Fig. 4: Nested Venn diagram of the analyses performed.
figure 4

The Venn diagram showing the count of significant genes at each analysis step. Of the 443 proteins found to be significantly associated with Acute Kidney Injury (AKI) stage 2 or 3 in the discovery cohort, 62 were significantly associated with AKI stage 2 or 3 in the validation cohort. Of the 62 AKI-associated proteins, 25 are significantly (FDR adjusted P < 0.05) associated with long-term post-discharge estimated glomerular filtration rate (eGFR). Source data for Fig. 4. Results Overview is acquired from Supplementary Data 2 and Supplementary Data 1(sheet “Table 3”).

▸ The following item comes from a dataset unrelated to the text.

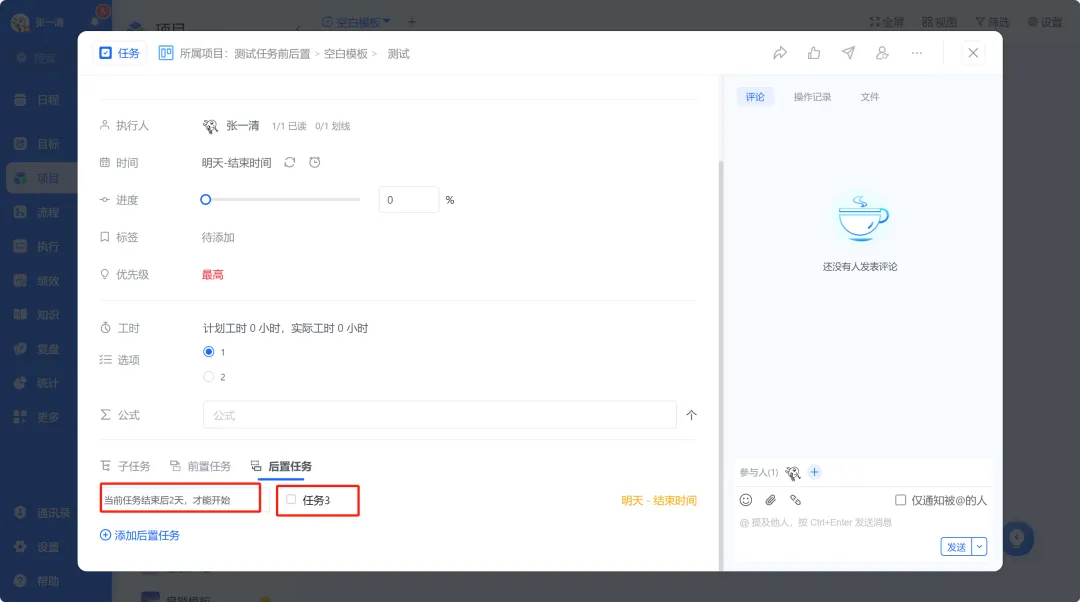Insert emoji with the smiley icon

(x=746, y=500)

Fig. 5: Proteomic characterization of long-term eGFR decline.
figure 5

a Comparison of strengths of association with AKI and long term eGFR for proteins associated with Acute Kidney Injury (AKI) in both the discovery and validation cohorts (n = 62). b Trend in estimated glomerular filtration rate (eGFR) values separated by protein expression for tertiles for proteins most significantly (by P-value) associated with eGFR trend. Source data for a. Proteomic characterization of post-discharge kidney function is derived from Supplementary Data 1 (sheet “Table 3”) and is created using this code: Code for Fig. 5 on GitHub.

Discussion

Using proteomic profiling in two large groups of patients hospitalized with COVID-19, we report several observations. First, we identified specific protein markers of AKI and post-discharge kidney dysfunction, both well-documented sequelae of COVID-194,43. Second, in the acute phase, tubular injury and hemodynamic perturbation may play a role. Thus, characterization of the peripheral blood suggests specific large-scale perturbations of the proteome that accompany both AKI and long-term eGFR decline with implications for more specific prognostic models and targeted therapeutic development.

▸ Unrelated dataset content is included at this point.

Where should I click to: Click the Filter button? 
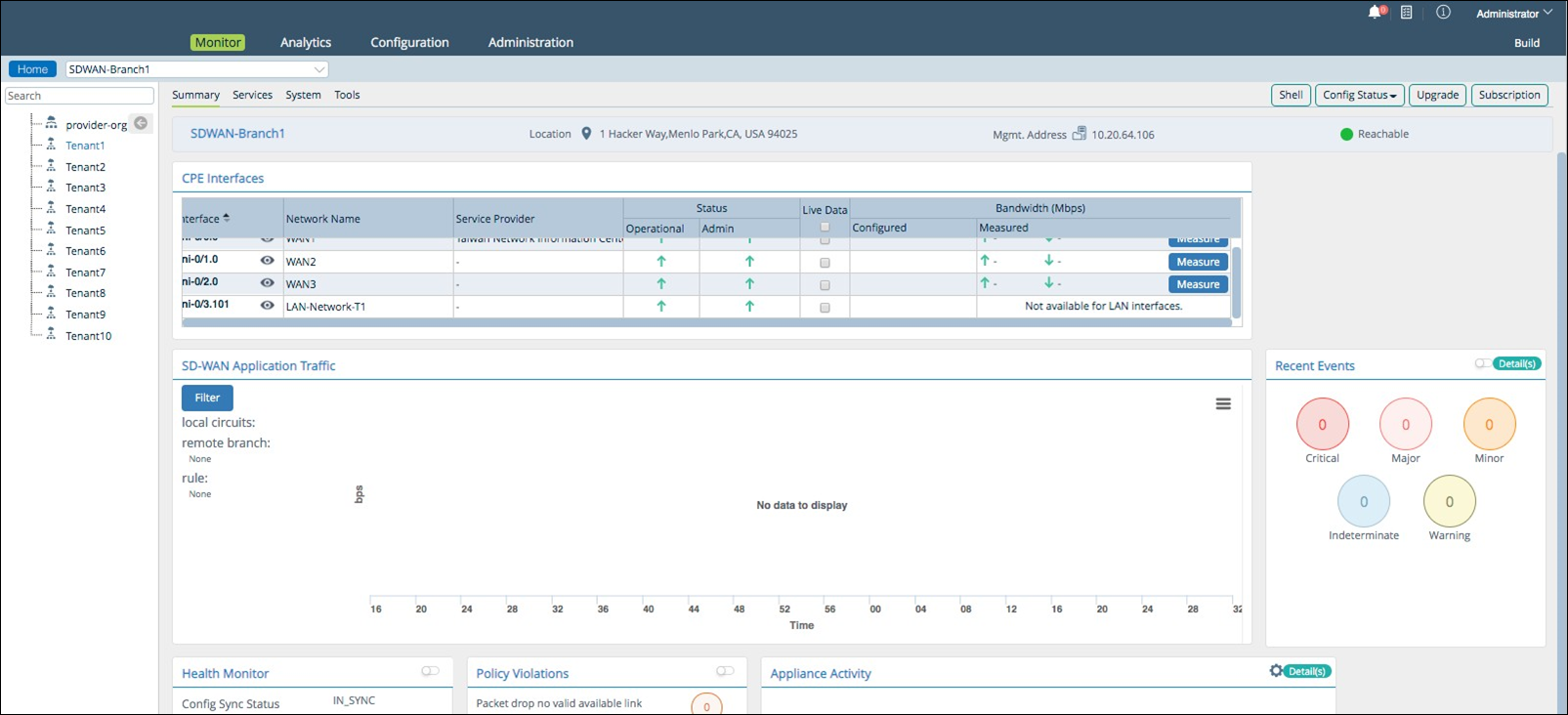point(207,398)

Based on our results, we hypothesize that COVID AKI may involve several mechanisms: tubular injury, neutrophil activation, and hemodynamic perturbation. First, we found significantly higher plasma abundances of NGAL (LCN2), a canonical marker of tubular injury that is also involved in neutrophil activation. NGAL is secreted by circulating neutrophils and kidney tubular epithelium in response to systemic inflammation or ischemia. Since renal tubular epithelial cells express the angiotensin-converting enzyme 2 (ACE2) receptor which enables SARS-CoV2 viral entry into cells, direct tubular infection may cause the release of NGAL into the serum and urine. This potential mechanism is supported by our results and remains a testable hypothesis. Although NGAL is a known marker for intrinsic AKI accompanied by tubular injury, it is relatively insensitive to pre-renal AKI caused by hemodynamic disturbance44,45. However, our results demonstrate higher plasma abundance of BNP, a protein released in the setting of volume overload as well as several cardiac structural proteins (cardiac troponin T, titin, myosin light chain 1, and sarcalumenin). This proteomic signature may represent either myocardial injury leading to decreased renal perfusion or impaired filtration by the kidney in response to injury. Myocardial injury has been previously reported in patients hospitalized with COVID-196 and thus may contribute to the multifactorial nature of COVID-AKI. It is worth noting that in addition to myocardial injury, BNP may also be increased in critical illness due to pro-inflammatory cytokine release.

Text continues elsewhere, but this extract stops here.